Further, the spacer 404 may be disposed between the cover sheet 402 and the sensor panel 406. In an embodiment, the spacer 404 may be transparent or translucent, based on the requirement. In an embodiment, the spacer 404 may be adapted to provide a gap between the cover sheet 402 and the sensor panel 406. The spacer 404 may include a plurality of slots 418 to guide the light emitted from the at least one LED to illuminate the plurality of switch symbols 426 on the cover sheet 402. Therefore, the spacer 404 may be guided on frame and used as light guide for illuminating the symbols 426 on the cover sheet 402. In an embodiment, the plurality of slots 418 may further be adapted to accommodate a plurality of electronic components placed on a top side of the sensor panel 406. In an embodiment, the spacer 404 may be attached to the sensor panel 406, for example, by glue. Further, the sensor panel 406 may be disposed above the top frame 408, which may further be disposed on the base panel 410.

Therefore, the base panel 410 may be disposed below the sensor panel 406. The base panel 410 may include a force sensor 424 in communication with the plurality of touch switches 420. The force sensor 424 may be adapted to detect a force imposed by the user on a touch switch 420. In an embodiment, on a bottom side of the sensor panel 406, the force sensor 424 may be provided in alignment with another force sensor 424 disposed on the top of the base panel 410.
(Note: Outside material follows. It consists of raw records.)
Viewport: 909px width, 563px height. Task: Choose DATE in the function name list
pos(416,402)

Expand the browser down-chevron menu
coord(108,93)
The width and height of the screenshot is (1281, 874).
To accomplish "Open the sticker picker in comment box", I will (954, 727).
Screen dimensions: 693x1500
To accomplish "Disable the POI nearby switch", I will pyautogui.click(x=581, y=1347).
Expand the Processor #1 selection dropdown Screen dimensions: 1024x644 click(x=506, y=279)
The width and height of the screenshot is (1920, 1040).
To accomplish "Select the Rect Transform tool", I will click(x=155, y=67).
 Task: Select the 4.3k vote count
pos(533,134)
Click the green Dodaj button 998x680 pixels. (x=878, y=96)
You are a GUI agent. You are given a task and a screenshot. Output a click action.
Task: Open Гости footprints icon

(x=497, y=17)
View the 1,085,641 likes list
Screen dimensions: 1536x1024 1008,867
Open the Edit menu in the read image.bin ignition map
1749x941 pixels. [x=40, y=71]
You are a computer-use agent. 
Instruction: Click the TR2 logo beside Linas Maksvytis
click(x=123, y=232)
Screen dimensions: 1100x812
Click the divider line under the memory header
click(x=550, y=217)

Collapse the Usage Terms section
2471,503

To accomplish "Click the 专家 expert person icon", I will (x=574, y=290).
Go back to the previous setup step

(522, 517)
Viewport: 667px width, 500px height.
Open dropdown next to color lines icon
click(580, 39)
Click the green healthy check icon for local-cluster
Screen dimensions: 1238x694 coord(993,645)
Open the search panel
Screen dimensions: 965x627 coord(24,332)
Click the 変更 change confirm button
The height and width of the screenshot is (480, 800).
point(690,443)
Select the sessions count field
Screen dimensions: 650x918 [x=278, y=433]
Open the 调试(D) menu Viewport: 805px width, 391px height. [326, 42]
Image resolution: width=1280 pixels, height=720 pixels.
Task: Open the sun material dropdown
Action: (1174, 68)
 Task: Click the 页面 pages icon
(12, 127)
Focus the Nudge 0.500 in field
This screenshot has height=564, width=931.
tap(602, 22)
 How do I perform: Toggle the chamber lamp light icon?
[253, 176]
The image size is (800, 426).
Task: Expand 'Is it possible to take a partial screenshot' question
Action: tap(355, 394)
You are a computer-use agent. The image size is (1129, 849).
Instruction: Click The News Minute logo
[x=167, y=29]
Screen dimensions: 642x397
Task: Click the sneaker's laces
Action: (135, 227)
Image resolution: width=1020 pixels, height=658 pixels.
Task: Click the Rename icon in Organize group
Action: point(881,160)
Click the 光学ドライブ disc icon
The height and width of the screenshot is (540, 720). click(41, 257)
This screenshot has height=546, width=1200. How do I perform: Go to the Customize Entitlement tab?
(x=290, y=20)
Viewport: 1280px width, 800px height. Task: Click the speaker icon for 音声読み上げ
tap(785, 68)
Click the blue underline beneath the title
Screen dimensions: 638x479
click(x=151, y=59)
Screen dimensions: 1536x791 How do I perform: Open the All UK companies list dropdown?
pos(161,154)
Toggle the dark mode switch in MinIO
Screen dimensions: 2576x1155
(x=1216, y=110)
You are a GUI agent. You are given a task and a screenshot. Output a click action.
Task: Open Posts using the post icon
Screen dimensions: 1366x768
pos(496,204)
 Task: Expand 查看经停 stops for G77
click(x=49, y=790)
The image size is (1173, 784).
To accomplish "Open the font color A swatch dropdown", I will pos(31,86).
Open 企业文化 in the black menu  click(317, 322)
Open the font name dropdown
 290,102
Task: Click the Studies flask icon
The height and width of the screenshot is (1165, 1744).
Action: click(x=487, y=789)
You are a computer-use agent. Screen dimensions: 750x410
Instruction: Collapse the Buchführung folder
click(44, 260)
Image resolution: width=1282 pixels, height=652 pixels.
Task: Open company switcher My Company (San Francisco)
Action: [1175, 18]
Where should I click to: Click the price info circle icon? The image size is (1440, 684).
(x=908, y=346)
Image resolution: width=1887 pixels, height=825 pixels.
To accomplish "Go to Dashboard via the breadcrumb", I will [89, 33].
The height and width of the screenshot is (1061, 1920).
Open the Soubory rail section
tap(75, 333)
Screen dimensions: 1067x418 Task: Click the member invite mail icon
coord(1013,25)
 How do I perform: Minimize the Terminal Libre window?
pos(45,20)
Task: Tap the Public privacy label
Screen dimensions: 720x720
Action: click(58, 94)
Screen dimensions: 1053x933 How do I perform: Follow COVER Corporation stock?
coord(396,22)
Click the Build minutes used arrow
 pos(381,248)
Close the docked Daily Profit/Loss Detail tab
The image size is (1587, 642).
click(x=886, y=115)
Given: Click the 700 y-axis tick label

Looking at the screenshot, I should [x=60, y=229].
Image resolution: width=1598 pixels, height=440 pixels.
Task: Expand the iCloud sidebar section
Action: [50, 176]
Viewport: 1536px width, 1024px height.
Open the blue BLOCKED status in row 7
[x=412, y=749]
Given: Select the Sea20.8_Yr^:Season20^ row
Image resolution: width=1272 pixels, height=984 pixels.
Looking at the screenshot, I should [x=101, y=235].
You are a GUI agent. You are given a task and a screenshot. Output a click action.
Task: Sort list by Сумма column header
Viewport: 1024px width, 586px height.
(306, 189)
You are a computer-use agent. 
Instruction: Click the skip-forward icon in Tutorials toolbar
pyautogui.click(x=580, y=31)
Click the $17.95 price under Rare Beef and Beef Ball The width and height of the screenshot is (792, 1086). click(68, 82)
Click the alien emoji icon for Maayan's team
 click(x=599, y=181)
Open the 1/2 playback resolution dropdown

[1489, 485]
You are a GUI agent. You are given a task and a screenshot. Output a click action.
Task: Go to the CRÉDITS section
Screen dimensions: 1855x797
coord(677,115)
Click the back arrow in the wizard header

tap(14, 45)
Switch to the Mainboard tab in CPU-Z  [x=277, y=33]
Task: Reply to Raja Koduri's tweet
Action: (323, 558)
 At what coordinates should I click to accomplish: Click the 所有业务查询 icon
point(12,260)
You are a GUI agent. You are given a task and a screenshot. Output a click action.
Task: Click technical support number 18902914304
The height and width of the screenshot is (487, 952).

In an embodiment, the compact panel assembly 300 may include a controller (not shown) in communication with the force sensor 424. In an embodiment, the controller may be disposed on the base panel 410. The controller may be adapted to control the associated predefined operation of the touch switch 420. In an embodiment, the controller may determine a value of the imposed force. The value may then be compared with a predefined threshold value of force. Therefore, the controller may control the associated predefined operation of the touch switch 420, based on the comparison of the determined value with the threshold value of force.

In an embodiment, threshold values for actuation of the touch switches 420 may be different for different touch switches 420. The threshold values may vary based on a position of a respective switch 420 in the compact panel assembly 300. Therefore, the force sensor 424 may detect different force values for each switch position.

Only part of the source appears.